There are four inputs for authenticated encryption: the secret key, initialization vector (IV) (sometimes called a nonce†), the plaintext itself, and optional additional authentication data (AAD). The nonce and AAD are passed in the clear. There are two outputs: the ciphertext, which is exactly the same length as the plaintext, and an authentication tag (the "tag"). The tag is sometimes called the message authentication code (MAC) or integrity check value (ICV).
This Toolkit provides authenticated encryption using AES-GCM according to "RFC 5116 An Interface and Algorithms for Authenticated Encryption" [RFC 5116], and [New in v22.0] using ChaCha20Poly1305 as in [RFC8439]. We also add support for the AES-192-GCM algorithm (RFC 5116 only has AES-128-GCM and AES-256-GCM).

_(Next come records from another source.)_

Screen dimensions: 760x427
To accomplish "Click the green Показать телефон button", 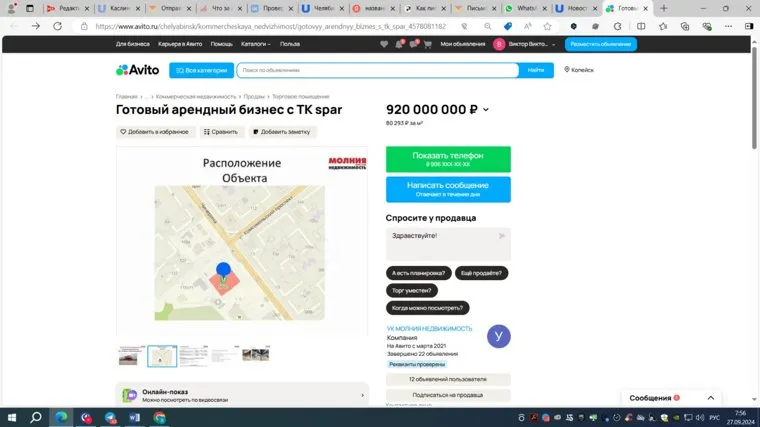I will pos(447,159).
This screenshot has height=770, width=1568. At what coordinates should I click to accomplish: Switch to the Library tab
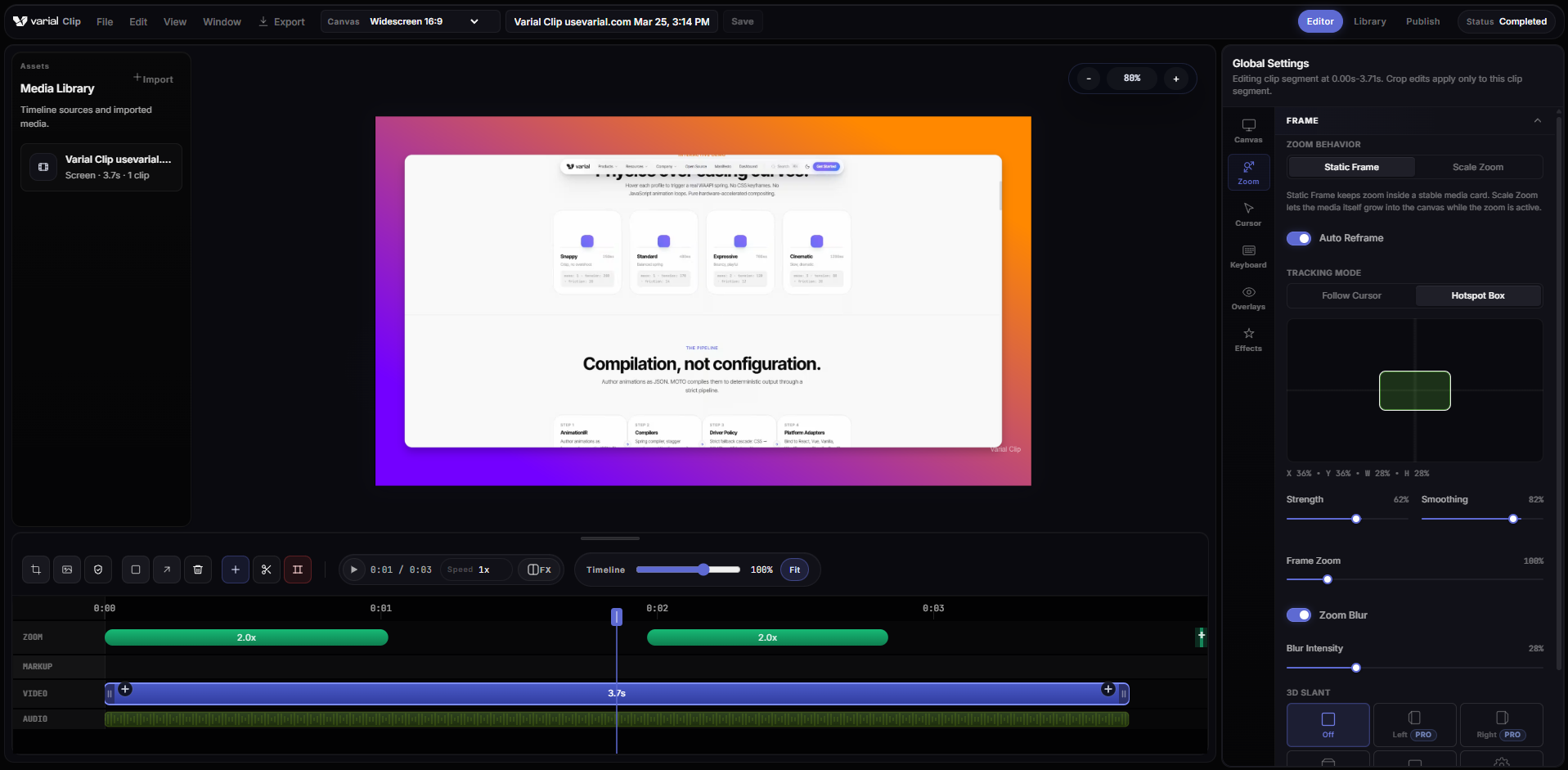click(x=1369, y=21)
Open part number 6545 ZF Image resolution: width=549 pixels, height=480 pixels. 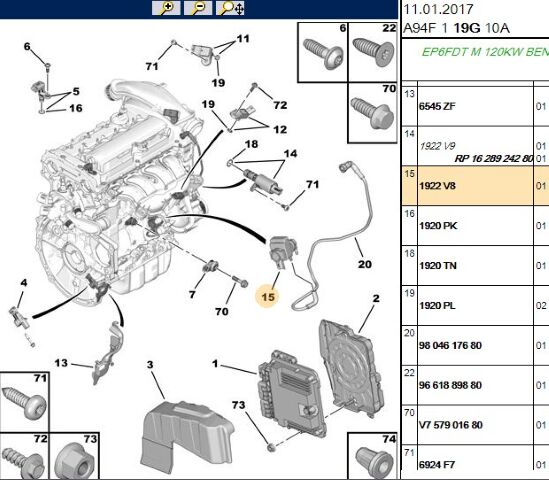(437, 106)
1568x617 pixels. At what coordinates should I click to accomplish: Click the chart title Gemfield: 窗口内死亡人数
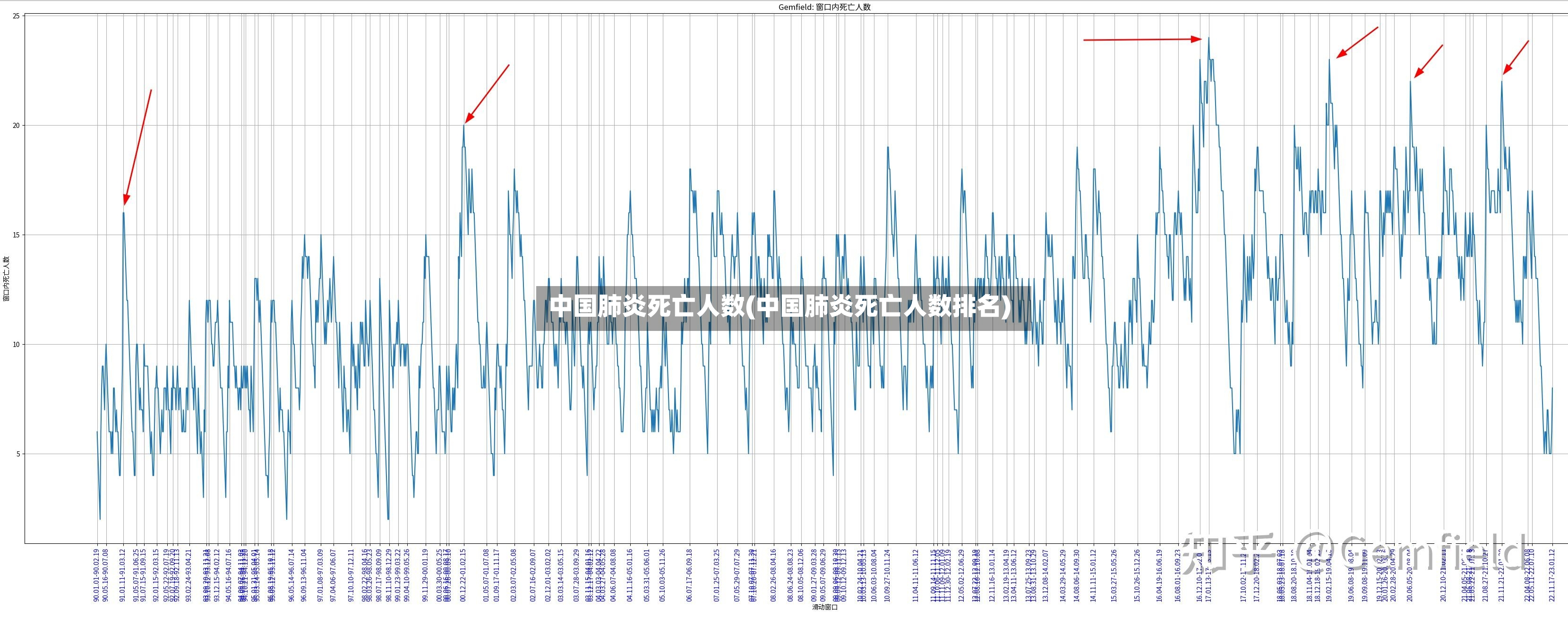click(824, 7)
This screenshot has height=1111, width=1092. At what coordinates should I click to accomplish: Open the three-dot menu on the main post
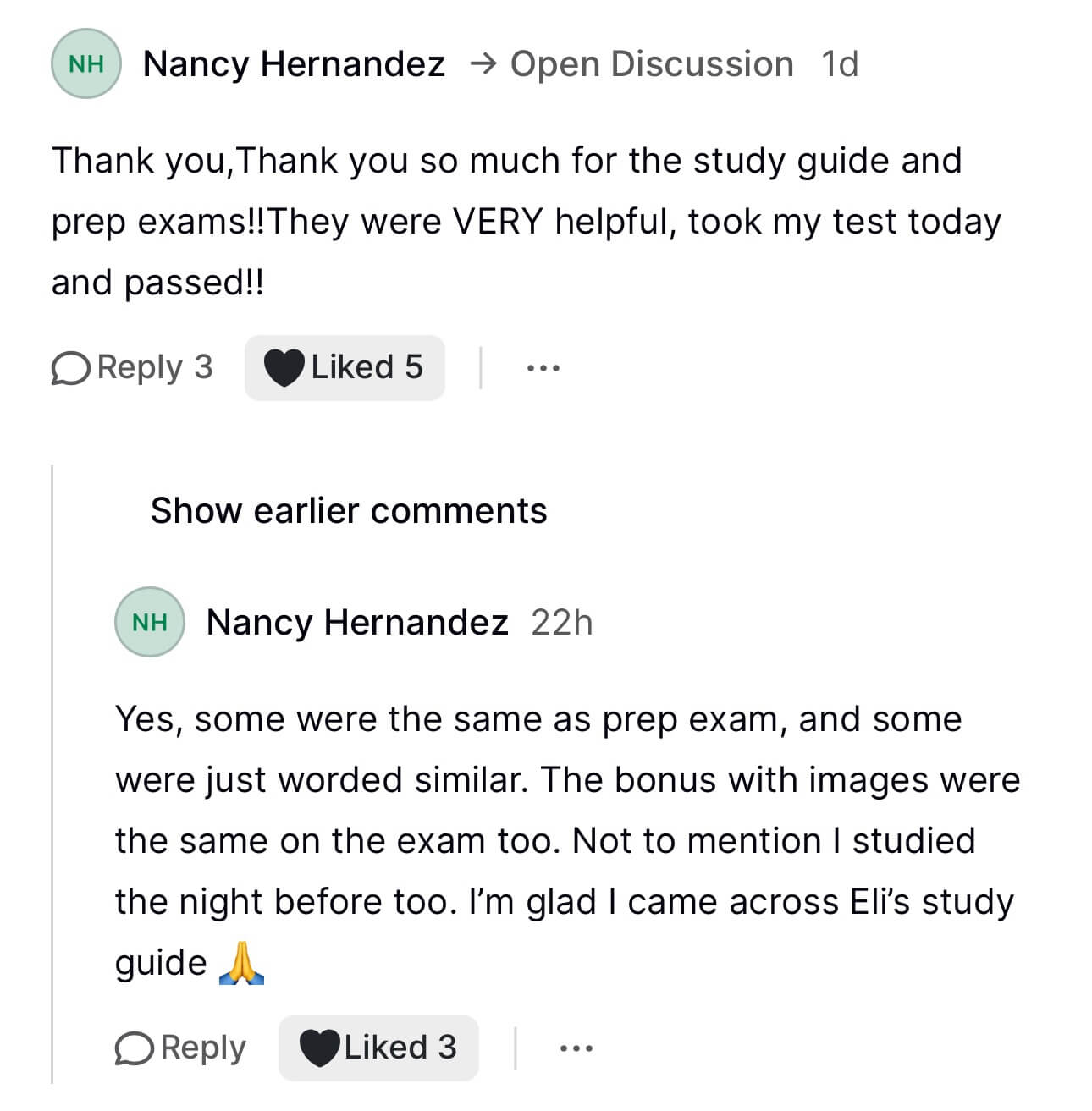click(x=543, y=368)
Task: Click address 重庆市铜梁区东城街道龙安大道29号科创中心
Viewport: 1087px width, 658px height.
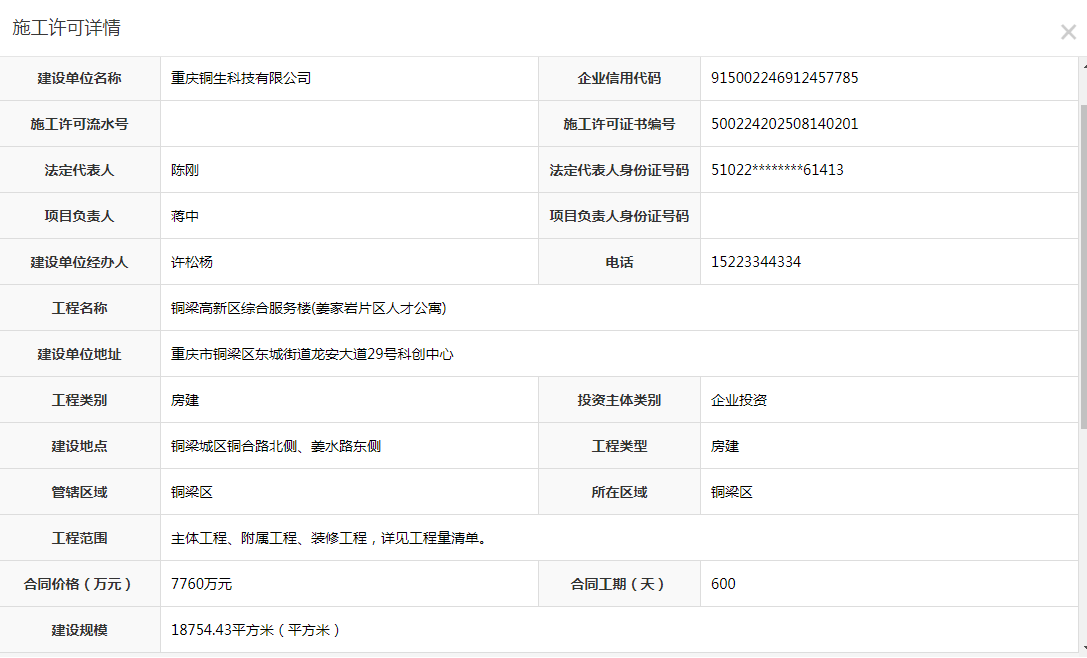Action: [x=312, y=354]
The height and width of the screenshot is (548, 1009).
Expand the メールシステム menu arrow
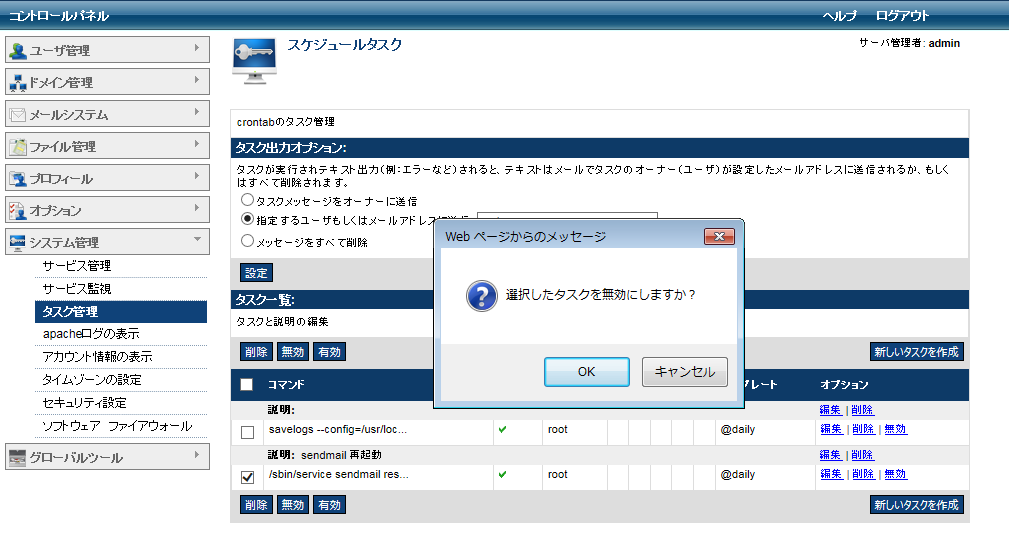197,110

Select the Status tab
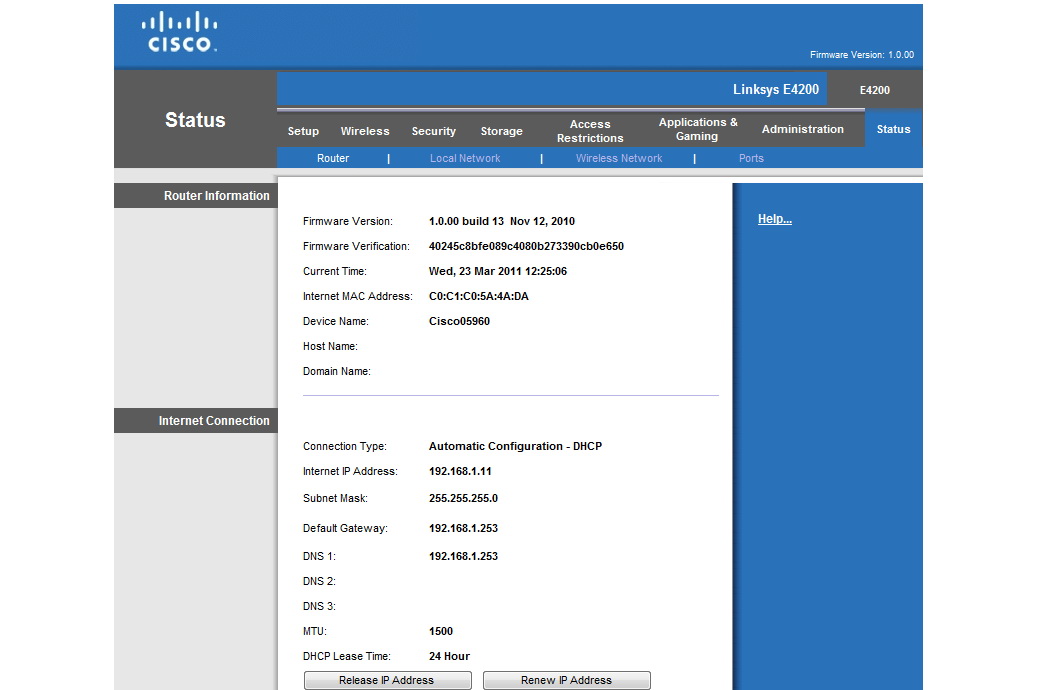pos(893,129)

We add the further restriction that AES-GCM must have a fixed-length nonce (IV) of exactly 12 bytes (96 bits) and it can only create a fixed-length tag of exactly 16 bytes (128 bits). There is no option to use different lengths for the IV or tag. The tag is automatically appended to the output of the encryption operation. The IV may optionally be prepended to the output in accordance with section 5.2.4 of "XML Encryption Syntax and Processing Version 1.1" [XMLENC].
† Note that the term "IV" is used here to mean exactly the same as "nonce".